Nossa Política

Reginaldo Rossi, o rei da música do povão

Reginaldo Rossi, o rei da música do povão
Reginaldo Rossi, o rei da música do povão
Em 20 de dezembro de 2013, se calava a voz que traduzia uma música enraizada na alma do povo brasileiro. Morria Reginaldo Rossi, o Rei do Brega, ou, para muitos, o rei da música do povão.

Professor de matemática e física, estudante na faculdade de engenharia de Pernambuco, fã de Elvis Presley. Este era Reginaldo Rodrigues dos Santos, o jovem que mais tarde se tornaria o rei do Brega. Reginaldo foi seduzido pelo movimento rock Iê-Iê-Iê inspirado pelos Beatles e protagonizado por Roberto Carlos, Erasmo e Wandeléia, também conhecido no Brasil como Jovem Guarda.

O artista não iniciou sua carreira cantando canções populares, mas sim no comando de um grupo de rock chamado de The Silver Jets. Em julho de 2000, Rossi foi entrevistado pela Folha de S.Paulo. Questionado por que começou na Jovem Guarda, em São Paulo, e depois voltou para o Nordeste, Rossi afirmou que “os críticos mais ferrenhos achavam que a Jovem Guarda era coisa de alienado. Eles achavam que, se um cara cantasse uma canção romântica, era brega. Se cantasse algo de protesto, era chique”.
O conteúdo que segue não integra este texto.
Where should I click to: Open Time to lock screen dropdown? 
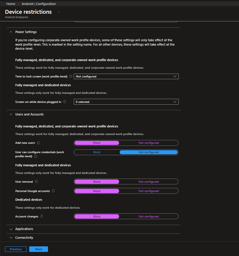coord(126,77)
No final de 1978, o cantor retornou para Recife. Foi contratado pela Odeon e teria que vender 15 mil cópias. Na época, vendeu 125 mil discos. De 1980 a 1990, Rossi gravou dez discos na Odeon. Os dez foram disco de ouro. Em 1987, com a gravação da música “Garçom”, o cantor pernambucano se tornou ídolo nacional.

Outras canções como “Deixa de Banca”, “Tô Doidão”, “A Raposa e as Uvas”, “Era Domingo”, “Ai Amor”, “Mon Amour, Meu Bem, Ma Femme”, caíram no gosto popular. Nos bares e botecos, nas esquinas, nas caixas de rádios comunitárias, nos bailes e no coração do povo brasileiro a música de Reginaldo Rossi ganhou um lugar especial.
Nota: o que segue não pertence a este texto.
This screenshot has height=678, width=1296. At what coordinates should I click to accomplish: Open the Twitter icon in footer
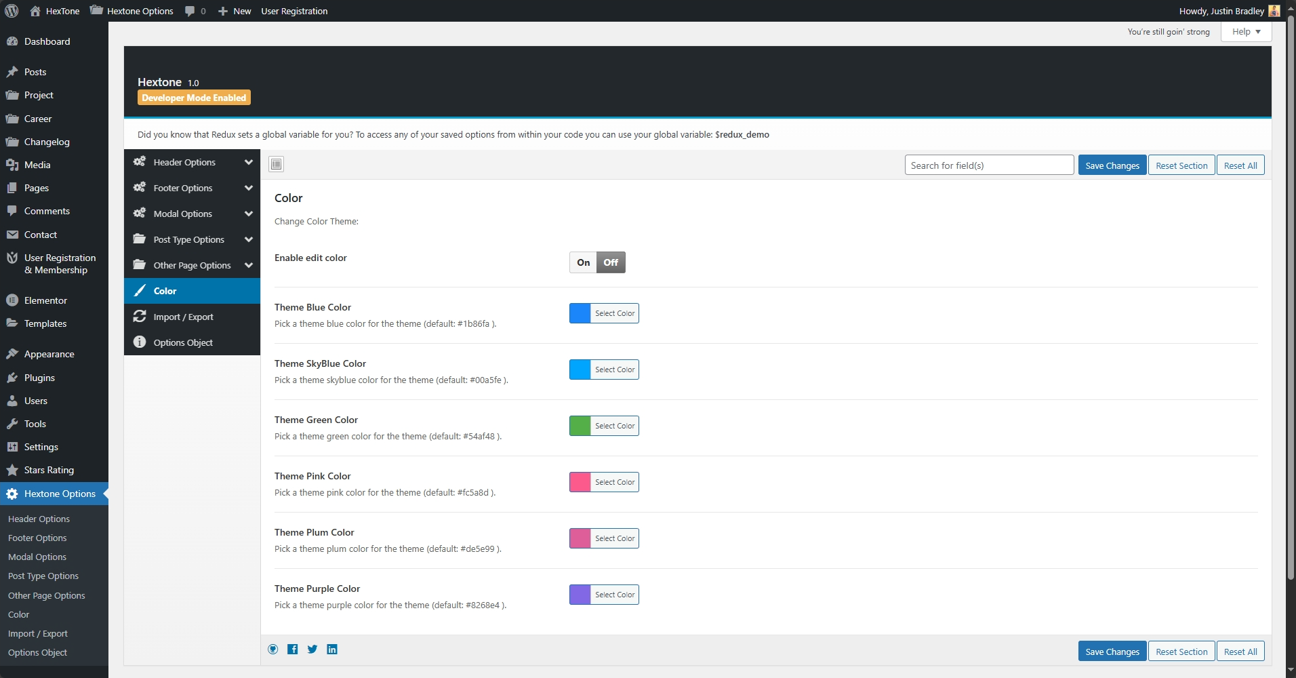pos(312,650)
Rossi ganhou o título de rei do brega, um estilo musical brasileiro que foi muito  utilizado para designar a música romântica popular de “baixa qualidade”, com exageros dramáticos ou ingenuidade. Para o cantor, a definição não o incomodava.
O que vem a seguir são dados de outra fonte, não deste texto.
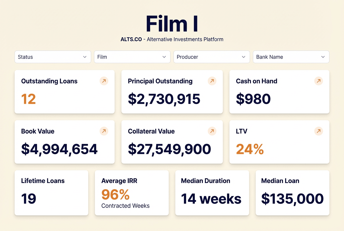The image size is (344, 231).
Task: Click the LTV card arrow icon
Action: point(318,131)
Não incomoda o brega, eu progredi. Na época, eu vinha de uma escola de engenharia e cantava iê-iê-iê com cuidado. Voltei para Recife porque tinha uma coisa de o cara cantar ou só no AM ou só no FM. O cantor era de classe A ou brega. Como eu cantava tudo, fiquei sem saber o que fazer. Se falarem que é brega, quero que falem sou brega ao quadrado.

Cada vez mais eu tô entendendo o povo e descendo de um pedestal. Cada vez mais eu quero o brega perto de mim. Acho que o brasileiro está com menos vergonha de ser brega. E ser brega é o que o povo gosta de maneira geral. Quando o povo gosta, é brega.

“Claro, existem eruditos para uma pequena classe. No Brasil, em que povo em geral não teve acesso à educação musical mais refinada, isso é válido: tem que ter Chico [Buarque], Gal [Costa], Caetano [Veloso], e tem que ter Amado Batista, Zezo dos Teclados, Faringes da Paixão e Reginaldo Rossi.”

Rossi cantou para o povo. Para os amantes traídos, para os apaixonados, para embalar os mais nobres sentimentos de um povo simples. As mais simples dores e amores de um povo que busca na música um modo traduzir aquilo que sente.